Work instruction:
Show all lines from the records below in which the string "logo" is present.

Information shown:

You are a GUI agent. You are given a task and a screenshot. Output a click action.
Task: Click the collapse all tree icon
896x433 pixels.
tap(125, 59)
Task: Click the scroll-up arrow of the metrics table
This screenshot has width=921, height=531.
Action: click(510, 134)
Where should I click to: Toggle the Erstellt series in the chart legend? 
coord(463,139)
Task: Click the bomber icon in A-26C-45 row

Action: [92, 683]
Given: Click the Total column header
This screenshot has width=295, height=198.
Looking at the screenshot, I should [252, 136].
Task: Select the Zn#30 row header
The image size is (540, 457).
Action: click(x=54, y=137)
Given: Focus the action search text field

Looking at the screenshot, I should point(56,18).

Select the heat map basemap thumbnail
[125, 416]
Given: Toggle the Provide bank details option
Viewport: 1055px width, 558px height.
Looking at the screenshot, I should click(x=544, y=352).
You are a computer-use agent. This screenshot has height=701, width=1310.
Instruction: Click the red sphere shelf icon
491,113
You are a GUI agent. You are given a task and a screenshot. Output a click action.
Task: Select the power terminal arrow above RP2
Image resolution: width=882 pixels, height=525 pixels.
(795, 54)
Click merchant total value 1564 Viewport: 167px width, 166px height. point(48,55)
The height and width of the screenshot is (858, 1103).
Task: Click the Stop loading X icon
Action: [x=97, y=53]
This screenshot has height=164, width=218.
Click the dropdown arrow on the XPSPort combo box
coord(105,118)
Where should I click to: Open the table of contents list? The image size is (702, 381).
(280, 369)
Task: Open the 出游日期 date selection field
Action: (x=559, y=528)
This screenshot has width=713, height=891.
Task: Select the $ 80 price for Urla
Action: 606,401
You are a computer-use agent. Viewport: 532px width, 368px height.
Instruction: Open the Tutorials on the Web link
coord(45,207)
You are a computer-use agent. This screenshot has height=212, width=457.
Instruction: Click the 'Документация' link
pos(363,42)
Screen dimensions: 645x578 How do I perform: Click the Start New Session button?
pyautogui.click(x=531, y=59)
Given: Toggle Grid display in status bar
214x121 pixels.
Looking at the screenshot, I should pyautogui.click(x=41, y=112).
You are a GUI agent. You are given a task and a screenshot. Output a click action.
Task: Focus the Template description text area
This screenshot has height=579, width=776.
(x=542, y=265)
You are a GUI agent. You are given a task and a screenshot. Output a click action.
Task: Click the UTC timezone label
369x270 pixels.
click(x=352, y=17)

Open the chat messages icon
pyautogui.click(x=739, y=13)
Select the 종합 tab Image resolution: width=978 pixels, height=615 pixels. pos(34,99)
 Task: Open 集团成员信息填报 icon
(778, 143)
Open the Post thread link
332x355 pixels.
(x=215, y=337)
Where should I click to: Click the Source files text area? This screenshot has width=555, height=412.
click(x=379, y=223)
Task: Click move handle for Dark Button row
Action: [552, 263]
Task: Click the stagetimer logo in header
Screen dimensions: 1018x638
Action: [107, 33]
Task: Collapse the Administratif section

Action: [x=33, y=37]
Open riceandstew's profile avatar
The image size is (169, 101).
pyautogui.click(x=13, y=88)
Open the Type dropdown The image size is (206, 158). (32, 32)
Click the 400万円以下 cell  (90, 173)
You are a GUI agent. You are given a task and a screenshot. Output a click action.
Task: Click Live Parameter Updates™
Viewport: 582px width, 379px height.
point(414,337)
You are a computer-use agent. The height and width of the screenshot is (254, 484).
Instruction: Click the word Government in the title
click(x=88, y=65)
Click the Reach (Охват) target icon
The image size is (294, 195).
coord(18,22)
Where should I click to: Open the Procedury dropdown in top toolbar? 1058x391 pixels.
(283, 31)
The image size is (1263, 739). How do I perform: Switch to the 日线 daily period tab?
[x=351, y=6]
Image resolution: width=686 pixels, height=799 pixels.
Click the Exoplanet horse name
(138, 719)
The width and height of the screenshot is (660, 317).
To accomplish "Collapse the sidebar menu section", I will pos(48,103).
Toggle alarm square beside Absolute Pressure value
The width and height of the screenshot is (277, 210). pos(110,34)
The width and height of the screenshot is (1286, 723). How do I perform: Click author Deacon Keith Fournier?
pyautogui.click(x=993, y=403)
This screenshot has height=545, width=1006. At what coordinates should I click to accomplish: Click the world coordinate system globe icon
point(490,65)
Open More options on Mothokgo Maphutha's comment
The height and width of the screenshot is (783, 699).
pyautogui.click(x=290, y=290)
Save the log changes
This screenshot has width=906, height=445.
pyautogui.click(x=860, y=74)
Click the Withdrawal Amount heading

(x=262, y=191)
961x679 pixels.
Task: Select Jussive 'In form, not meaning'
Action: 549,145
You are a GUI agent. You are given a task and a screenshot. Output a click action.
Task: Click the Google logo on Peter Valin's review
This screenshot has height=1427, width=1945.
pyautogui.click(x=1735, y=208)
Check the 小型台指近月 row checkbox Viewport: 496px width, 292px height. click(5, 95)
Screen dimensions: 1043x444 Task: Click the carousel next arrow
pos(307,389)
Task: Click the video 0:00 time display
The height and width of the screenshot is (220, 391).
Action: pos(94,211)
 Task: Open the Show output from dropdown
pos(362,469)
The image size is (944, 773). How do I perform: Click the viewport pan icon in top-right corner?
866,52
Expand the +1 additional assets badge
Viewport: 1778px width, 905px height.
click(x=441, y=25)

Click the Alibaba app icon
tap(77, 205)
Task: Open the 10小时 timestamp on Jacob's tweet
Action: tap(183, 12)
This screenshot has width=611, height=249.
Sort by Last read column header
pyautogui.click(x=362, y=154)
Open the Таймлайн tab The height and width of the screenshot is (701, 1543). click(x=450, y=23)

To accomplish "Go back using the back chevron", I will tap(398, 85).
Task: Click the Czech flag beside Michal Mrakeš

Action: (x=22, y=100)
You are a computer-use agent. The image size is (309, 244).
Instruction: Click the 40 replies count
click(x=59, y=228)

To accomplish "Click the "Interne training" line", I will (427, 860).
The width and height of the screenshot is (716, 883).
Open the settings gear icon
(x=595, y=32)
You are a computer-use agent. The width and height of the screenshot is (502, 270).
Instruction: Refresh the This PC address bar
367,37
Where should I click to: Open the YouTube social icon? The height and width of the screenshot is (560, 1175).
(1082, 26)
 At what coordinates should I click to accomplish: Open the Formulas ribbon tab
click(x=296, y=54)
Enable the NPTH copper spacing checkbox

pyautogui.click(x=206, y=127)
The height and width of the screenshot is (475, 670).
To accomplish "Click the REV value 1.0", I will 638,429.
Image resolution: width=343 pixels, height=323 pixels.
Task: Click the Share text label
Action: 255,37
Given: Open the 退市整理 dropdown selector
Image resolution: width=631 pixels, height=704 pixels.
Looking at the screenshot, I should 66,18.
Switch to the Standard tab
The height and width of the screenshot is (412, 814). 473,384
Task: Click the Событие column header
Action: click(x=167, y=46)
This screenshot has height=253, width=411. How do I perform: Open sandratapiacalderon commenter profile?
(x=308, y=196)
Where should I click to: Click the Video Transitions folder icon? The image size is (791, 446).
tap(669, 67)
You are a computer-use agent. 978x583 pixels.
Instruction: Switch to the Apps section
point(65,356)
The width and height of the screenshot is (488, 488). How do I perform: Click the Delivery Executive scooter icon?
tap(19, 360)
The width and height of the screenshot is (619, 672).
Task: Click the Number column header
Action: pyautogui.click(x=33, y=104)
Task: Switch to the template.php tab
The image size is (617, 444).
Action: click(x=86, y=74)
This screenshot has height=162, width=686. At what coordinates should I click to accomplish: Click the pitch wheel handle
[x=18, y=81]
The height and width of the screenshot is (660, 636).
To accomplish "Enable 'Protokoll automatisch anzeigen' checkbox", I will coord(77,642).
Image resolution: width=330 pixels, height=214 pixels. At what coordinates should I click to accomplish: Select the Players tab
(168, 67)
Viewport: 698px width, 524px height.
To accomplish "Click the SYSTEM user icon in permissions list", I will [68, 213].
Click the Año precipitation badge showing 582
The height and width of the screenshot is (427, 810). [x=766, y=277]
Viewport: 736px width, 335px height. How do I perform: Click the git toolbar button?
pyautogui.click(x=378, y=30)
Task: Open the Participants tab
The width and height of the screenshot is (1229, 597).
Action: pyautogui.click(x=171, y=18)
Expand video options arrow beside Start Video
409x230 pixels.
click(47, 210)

Your response:
Task: Click the stagetimer logo in header
Task: Click the Google logo on Peter Valin's review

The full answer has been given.